Task to carry out ▸
Print word for word the part of the t/io_uring performance reply that begins at the words "Re: Question: t/io_uring" and stops after "running one instance)".

Passage provided ▸
Re: Question: t/io_uring performance

Hans-Peter Lehmann <hans-peter.lehmann@xxxxxxx> · Wed, 1 Sep 2021 12:36:27 +0200

Sorry for the late reply.

Stupid question : what if you run two benchmarks, one per disk ?

I did a few measurements with different configurations below. (The numbers come from "iostat -hy 1 1" because t/io_uring only shows the per-process numbers. The iostat numbers are the same that t/io_uring shows when only running one instance)

Single t/io_uring process with one disk
==> 570k IOPS total (SSD1 = 570k IOPS, SSD2 = 0 IOPS)
Single t/io_uring process with both disks
==> 570k IOPS total (SSD1 = 290k IOPS, SSD2 = 280k IOPS
)

Two t/io_uring processes, both on the same disk
==> 785k IOPS total (SSD1 = 785k IOPS, SSD2 = 0 IOPS
)
Two t/io_uring processes, each on both disks
==> 1135k IOPS total (SSD1 = 570k IOPS, SSD2 = 565k IOPS
)
Two t/io_uring processes, one per disk
==> 1130k IOPS total (SSD1 = 565k IOPS, SSD2 = 565k IOPS
)

Raw data ▸

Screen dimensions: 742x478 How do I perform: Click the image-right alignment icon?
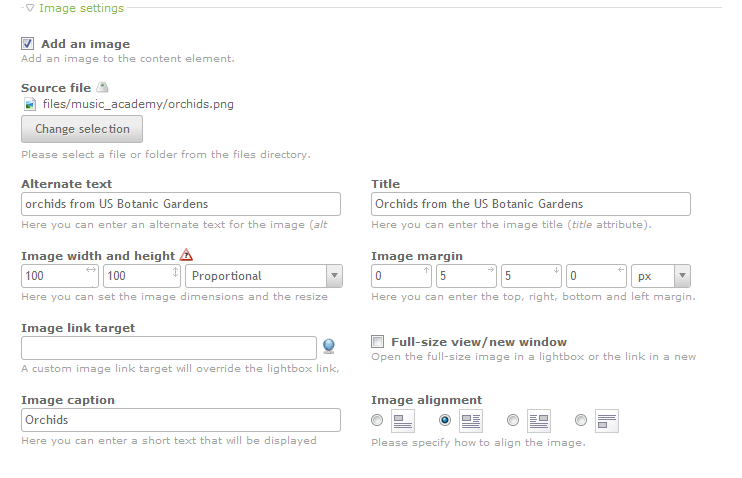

Solution for this problem ▸
Re: Question: t/io_uring performance

Hans-Peter Lehmann <hans-peter.lehmann@xxxxxxx> · Wed, 1 Sep 2021 12:36:27 +0200

Sorry for the late reply.

Stupid question : what if you run two benchmarks, one per disk ?

I did a few measurements with different configurations below. (The numbers come from "iostat -hy 1 1" because t/io_uring only shows the per-process numbers. The iostat numbers are the same that t/io_uring shows when only running one instance)